• **INSTRUCTIONS TO FOLLOW**: Using the data that follows, return exactly the lines from the one that contains "Given: Check the 至今 checkbox" through the one that contains "The image size is (1267, 713).", ends included.
START MATERIAL FOR THIS EXERCISE
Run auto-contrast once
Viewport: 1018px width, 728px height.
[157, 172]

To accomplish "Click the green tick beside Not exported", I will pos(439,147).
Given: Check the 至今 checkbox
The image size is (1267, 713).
END MATERIAL FOR THIS EXERCISE
START MATERIAL FOR THIS EXERCISE
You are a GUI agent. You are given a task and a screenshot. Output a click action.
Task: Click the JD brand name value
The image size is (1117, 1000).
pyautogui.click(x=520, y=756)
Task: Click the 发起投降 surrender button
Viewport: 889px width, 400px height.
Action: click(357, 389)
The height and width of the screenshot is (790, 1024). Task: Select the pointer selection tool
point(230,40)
END MATERIAL FOR THIS EXERCISE
START MATERIAL FOR THIS EXERCISE
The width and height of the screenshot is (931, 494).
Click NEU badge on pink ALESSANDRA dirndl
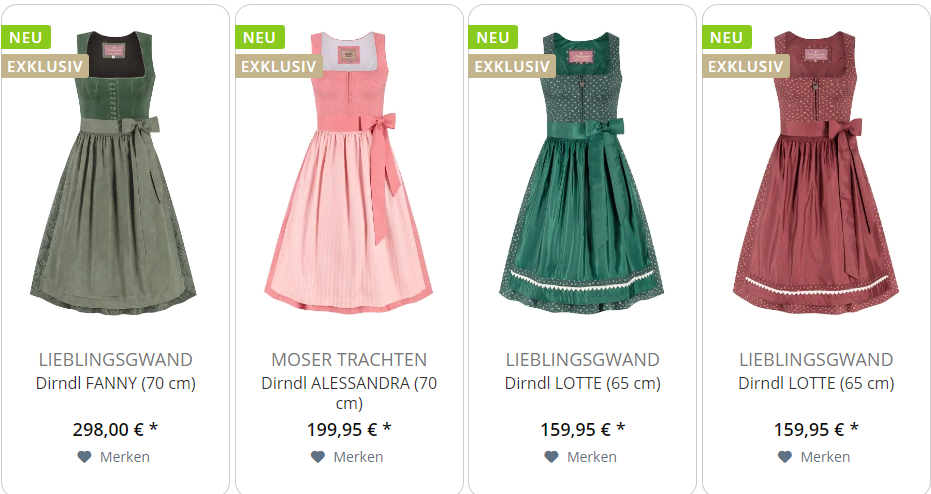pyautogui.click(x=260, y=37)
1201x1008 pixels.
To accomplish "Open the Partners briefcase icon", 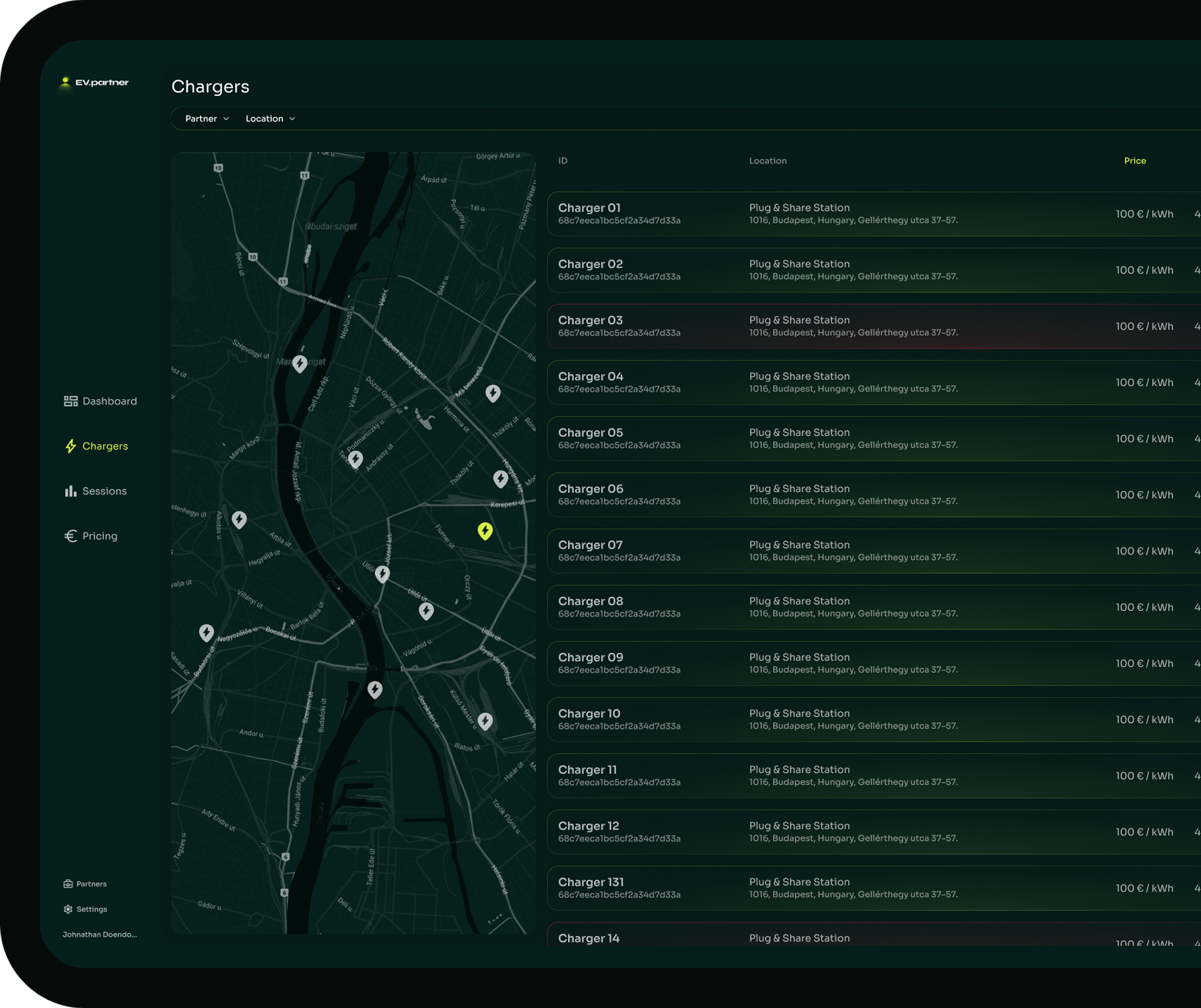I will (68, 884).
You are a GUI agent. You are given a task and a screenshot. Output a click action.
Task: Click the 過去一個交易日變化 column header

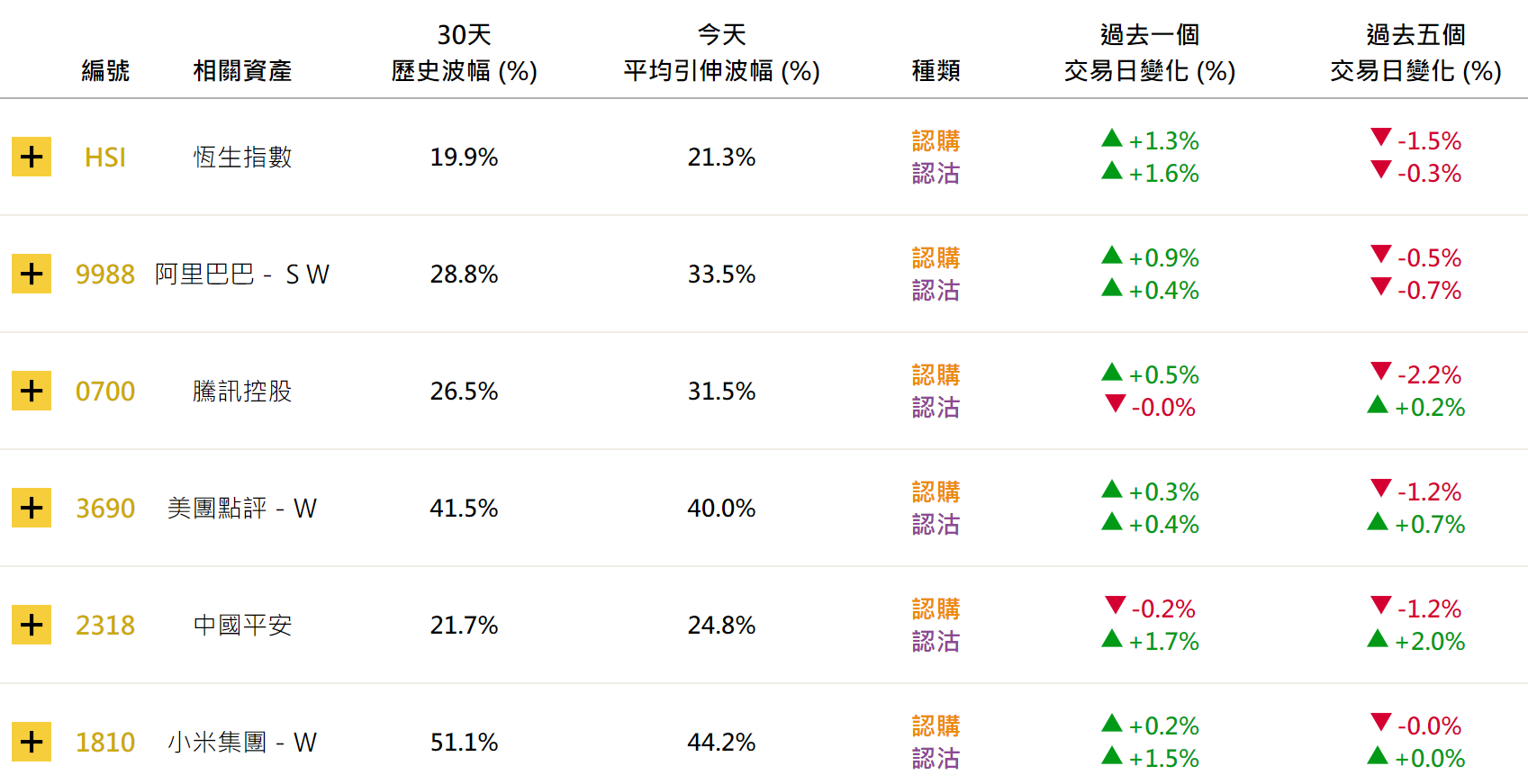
END MATERIAL FOR THIS EXERCISE
• **RESPONSE**:
Given: Check the 至今 checkbox
The image size is (1267, 713).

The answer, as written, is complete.